TROPICAL FIESTA POOL PARTY

MAREBLU-SCHWIMMBAD

EINLASS 18:00 FSK 16


Um zu erklären, warum dieser Anblick mir zusetzt, müssen wir uns ein wenig auf die Reise durch die Zeit begeben, ins Jahr 2008, um präzise zu sein. Das war generell eine ziemlich komische Phase – ein Vakuum, wie es die Jahre nach dem Elften September und der Schockwelle, die er verursacht hatte, generell alle waren. Die Welt war im Umbruch und irgendwie spürten wir das alle schon, aber die Katastrophen von heute waren noch nicht konkret zu erahnen. The Day after Tomorrow war noch ein fiktionales Szenario, George W. Bush war (noch) der schlimmste Präsident, der Amerika jemals regieren sollte und An Inconvenient Truth galt als prophetisch. Und genau in dieser Zeit verlebte ich meinen Lebensabschnitt als Teenager.
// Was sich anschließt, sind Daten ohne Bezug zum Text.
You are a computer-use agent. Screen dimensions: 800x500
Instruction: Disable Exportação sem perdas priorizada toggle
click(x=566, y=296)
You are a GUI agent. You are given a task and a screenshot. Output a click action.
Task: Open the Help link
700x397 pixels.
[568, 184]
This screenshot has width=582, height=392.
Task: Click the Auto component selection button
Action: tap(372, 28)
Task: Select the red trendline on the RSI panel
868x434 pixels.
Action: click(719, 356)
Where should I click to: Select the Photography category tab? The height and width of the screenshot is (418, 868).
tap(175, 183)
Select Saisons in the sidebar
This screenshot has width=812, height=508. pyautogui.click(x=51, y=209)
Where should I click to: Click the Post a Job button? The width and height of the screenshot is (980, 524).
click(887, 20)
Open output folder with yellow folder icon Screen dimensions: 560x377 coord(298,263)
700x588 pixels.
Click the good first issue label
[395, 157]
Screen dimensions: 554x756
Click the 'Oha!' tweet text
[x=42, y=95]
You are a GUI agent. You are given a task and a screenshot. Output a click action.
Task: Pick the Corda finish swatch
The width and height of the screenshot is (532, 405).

Das ist in der Regel ja schon an und für sich schlimm genug, aber in diesen Jahren war es die Hölle, wie Dante sie nicht deutlicher erleben hätte können, wenn er vor dem siebten Kreis noch einen ganzen Tab LSD geschmissen hätte. Wer heute davon spricht, dass junge Menschen von Social Media und Influencern ein falsches Selbstbild erfahren, der ist eindeutig nicht in den 2000ern aufgewachsen. Zwischen Britney Spears, die in Fernseh-Interviews für ihren Bauch-Ansatz lächerlich gemacht wurde (wenige Monate, nachdem sie ein Kind zur Welt gebracht hatte, sollte man anmerken), Heidi Klum, über die man dieser Stelle nichts mehr schreiben muss, weil sie heute ja immer noch dasselbe tut, und zahlreichen Jugend- und Style-Magazinen wie der Bravo, nach denen man sich, wenn man beispielsweise Mundgeruch hatte, auch genauso gut einfach gleich umbringen könnte, wuchsen wir zu der wahrscheinlich konformistischsten Generation seit langem heran. Alles was anders war, sollte tunlichst vermieden werden und am besten war es, wenn man gar nicht groß herausstach, aus dem Meer aus low-waist-Jeans und George-Gina-and-Lucy-Taschen. Gleichzeitig wurde einem das eigene Anders-Sein tagtäglich vor Augen gehalten, denn schließlich war das der stärkste Motivator, doch endlich das neue Axe-Bodyspray zu kaufen, damit man nicht mehr so elendig stinkt und stattdessen zum Magnet für das andere Geschlecht mutiert. Zumindest ist das heute meine rückblickende Betrachtung, damals unmittelbar war es vor allem der Motivator Essstörungen, Selbstverletzungen und ein Ausmaß an Mobbing, dass eine durchschnittliche Gossip Girl-Folge dagegen aussah wie ein Laientheaterstück der evangelischen Jugend. 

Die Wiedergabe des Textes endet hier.